Stealing this answer mostly from our mailing list thread on the subject...

HTML5Boilerplate is the one you should use if you are getting started on websites. It is optimized to work and adapt on mobile browsers.

Mobile HTML5 Boilerplate is optimized for web apps that are explicitly written to have different UX while on devices other than the desktop.

  • This means they might want to imitate the UI of native applications or be close to it.
  • They may make heavy use of touch-based UI paradigms and other interactions that are not possible on a desktop browser.
  • They explictly use media queries and other ways to detect a non-desktop browser and serve an experience that is different.

When I say web apps, I mean websites that are used intensively to accomplish certain tasks (like twitter.com / gmail.com / facebook.com / admin interface of wordpress.com ). These sites are required to take advantage of the space available and help users accomplish their tasks with minimal effort no matter what device.

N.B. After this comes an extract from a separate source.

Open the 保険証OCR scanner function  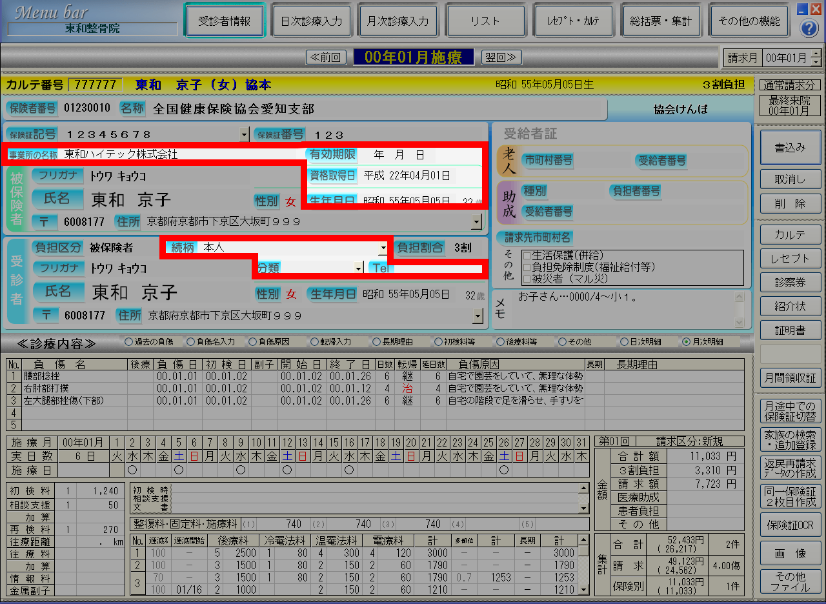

On the other hand, we do have websites that users visit occasionally because they found it on some friend's email or on reddit which has content but users rarely interact with it (other than just visiting it or at most leaving a comment), in which case html5 boilerplate would be a good template to use. This would be a good option for most sites that are content-rich and require minimal user interaction.

Unfortunately for us, mobile platforms are also creating silos by specifying custom meta tags to use to optimize for their platform. E.g. Apple recommends using apple-touch-icon meta tag to specify things specific to webkit mobile browsers. Nokia has its own. We did not want html5boilerplate to add such cruft to the defaults, but this would be necessary for someone writing an application tailored to take advantage of non-desktop devices. There is already a lot of consistency, but we wish there was more standardization of mobile optimizations.

We are planning an update to the mobile version with the newer files as well, but there is no significant disadvantage to using it today. We do not yet have a meeting point where we could just have one project, but we are hoping in the future it does merge into one :)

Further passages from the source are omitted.